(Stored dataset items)

········

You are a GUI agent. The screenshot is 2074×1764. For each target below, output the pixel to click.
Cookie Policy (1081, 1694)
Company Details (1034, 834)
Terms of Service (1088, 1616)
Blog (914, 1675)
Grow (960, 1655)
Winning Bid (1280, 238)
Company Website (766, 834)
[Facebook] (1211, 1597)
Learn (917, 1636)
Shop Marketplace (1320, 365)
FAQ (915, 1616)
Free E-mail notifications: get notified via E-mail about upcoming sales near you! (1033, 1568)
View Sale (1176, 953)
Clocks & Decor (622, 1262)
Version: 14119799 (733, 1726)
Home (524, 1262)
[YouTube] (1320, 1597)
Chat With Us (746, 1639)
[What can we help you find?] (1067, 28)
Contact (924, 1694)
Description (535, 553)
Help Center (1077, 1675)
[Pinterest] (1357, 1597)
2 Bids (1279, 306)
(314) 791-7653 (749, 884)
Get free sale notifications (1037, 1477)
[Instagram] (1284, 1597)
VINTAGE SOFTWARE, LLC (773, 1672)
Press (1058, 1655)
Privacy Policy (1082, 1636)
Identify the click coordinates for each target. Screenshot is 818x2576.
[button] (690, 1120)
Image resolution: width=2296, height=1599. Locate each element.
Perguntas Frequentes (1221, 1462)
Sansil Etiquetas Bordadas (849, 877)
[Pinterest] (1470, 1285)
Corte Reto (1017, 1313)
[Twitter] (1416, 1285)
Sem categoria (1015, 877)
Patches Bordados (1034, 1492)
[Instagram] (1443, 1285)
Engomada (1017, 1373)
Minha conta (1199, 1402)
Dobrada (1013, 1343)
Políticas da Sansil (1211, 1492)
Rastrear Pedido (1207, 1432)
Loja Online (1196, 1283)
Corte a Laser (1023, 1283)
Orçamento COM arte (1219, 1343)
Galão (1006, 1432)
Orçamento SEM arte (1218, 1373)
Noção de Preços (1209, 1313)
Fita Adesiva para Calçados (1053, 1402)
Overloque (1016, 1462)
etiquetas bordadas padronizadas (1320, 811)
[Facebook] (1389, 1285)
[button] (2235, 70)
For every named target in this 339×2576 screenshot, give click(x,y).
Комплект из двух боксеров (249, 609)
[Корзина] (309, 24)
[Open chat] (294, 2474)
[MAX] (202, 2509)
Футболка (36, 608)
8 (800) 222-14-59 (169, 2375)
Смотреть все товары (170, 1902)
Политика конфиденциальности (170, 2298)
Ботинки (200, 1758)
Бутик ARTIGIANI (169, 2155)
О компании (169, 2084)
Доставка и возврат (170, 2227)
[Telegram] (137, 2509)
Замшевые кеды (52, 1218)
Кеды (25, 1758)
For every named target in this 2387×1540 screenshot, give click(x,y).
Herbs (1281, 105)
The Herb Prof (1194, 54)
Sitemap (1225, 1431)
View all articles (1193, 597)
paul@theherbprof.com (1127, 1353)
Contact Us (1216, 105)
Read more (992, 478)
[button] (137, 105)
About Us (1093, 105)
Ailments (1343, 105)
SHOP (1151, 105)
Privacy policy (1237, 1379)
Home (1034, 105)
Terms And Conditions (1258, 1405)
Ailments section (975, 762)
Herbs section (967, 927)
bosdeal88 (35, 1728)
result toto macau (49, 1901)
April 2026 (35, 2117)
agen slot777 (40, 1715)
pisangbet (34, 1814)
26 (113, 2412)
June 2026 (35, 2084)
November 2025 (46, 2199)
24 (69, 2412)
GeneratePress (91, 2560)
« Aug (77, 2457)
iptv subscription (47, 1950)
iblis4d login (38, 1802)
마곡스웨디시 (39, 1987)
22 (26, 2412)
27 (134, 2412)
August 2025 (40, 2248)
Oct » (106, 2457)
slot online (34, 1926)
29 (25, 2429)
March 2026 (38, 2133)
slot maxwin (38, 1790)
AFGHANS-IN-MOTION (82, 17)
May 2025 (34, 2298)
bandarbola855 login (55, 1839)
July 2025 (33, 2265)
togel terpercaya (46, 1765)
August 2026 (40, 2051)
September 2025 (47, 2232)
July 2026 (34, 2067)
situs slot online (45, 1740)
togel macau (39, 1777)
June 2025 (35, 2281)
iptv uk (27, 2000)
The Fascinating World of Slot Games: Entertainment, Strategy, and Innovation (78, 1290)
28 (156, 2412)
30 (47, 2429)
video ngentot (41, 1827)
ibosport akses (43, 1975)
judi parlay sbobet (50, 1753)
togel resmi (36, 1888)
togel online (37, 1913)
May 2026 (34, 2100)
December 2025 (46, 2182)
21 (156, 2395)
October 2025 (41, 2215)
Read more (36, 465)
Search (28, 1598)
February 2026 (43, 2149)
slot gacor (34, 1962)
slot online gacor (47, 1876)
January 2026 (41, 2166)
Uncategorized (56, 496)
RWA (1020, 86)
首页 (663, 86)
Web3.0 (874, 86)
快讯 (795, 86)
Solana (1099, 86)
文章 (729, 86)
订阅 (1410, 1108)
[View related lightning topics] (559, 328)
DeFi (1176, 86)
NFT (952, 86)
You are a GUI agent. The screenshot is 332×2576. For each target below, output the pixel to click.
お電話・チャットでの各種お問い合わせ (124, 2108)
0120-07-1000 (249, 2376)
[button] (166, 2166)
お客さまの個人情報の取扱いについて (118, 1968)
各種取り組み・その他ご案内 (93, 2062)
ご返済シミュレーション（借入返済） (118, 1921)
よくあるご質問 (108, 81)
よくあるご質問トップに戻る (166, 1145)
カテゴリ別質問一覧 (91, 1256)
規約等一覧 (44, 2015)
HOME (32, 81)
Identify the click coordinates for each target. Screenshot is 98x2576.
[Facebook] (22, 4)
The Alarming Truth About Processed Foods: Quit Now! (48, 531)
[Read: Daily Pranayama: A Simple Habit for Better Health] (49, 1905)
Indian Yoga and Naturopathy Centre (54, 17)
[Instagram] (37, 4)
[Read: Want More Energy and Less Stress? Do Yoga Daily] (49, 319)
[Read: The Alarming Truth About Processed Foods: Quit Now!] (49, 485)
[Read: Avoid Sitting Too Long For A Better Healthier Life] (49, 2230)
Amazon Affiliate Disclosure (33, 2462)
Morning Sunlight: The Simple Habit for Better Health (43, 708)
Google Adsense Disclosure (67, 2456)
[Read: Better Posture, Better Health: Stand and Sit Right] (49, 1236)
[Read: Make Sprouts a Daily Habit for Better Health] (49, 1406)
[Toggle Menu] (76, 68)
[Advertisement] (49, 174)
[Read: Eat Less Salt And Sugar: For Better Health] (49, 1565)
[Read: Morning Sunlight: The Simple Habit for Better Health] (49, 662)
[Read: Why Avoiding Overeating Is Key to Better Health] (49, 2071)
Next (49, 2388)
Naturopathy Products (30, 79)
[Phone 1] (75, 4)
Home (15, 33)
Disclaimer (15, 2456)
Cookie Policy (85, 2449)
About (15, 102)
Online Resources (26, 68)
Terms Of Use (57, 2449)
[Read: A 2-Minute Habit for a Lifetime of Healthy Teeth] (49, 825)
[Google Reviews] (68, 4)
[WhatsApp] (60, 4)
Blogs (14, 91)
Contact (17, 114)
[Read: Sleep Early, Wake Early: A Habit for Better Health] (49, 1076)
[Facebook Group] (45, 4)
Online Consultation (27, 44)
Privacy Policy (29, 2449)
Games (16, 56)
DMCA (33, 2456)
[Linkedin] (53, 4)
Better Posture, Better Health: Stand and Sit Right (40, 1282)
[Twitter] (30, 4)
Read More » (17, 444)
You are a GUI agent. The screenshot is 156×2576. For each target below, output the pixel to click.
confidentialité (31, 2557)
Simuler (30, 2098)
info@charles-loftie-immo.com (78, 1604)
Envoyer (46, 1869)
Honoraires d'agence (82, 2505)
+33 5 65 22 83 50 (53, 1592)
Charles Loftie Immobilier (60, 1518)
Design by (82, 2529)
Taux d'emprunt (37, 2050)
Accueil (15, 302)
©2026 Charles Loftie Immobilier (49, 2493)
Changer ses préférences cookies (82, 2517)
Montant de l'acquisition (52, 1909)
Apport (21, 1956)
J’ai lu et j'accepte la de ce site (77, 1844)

········

■ What is being asked ■
Whenever a line above has the word "click" in it, copy that line.

■ Problem solution ■
You are a GUI agent. The screenshot is 2074×1764. For each target below, output the pixel to click.
Identify the click coordinates for each target. Screenshot is 818x2576.
For every named target in this 339×2576 screenshot, give click(x,y).
For every named target in this 2387×1540 screenshot, give click(x,y).
You are a GUI agent. The screenshot is 332×2576. For each target below, output the pixel to click.
Identify the click coordinates for each target. Screenshot is 98x2576.
You are a GUI agent. The screenshot is 156×2576. For each target below, output the pixel to click.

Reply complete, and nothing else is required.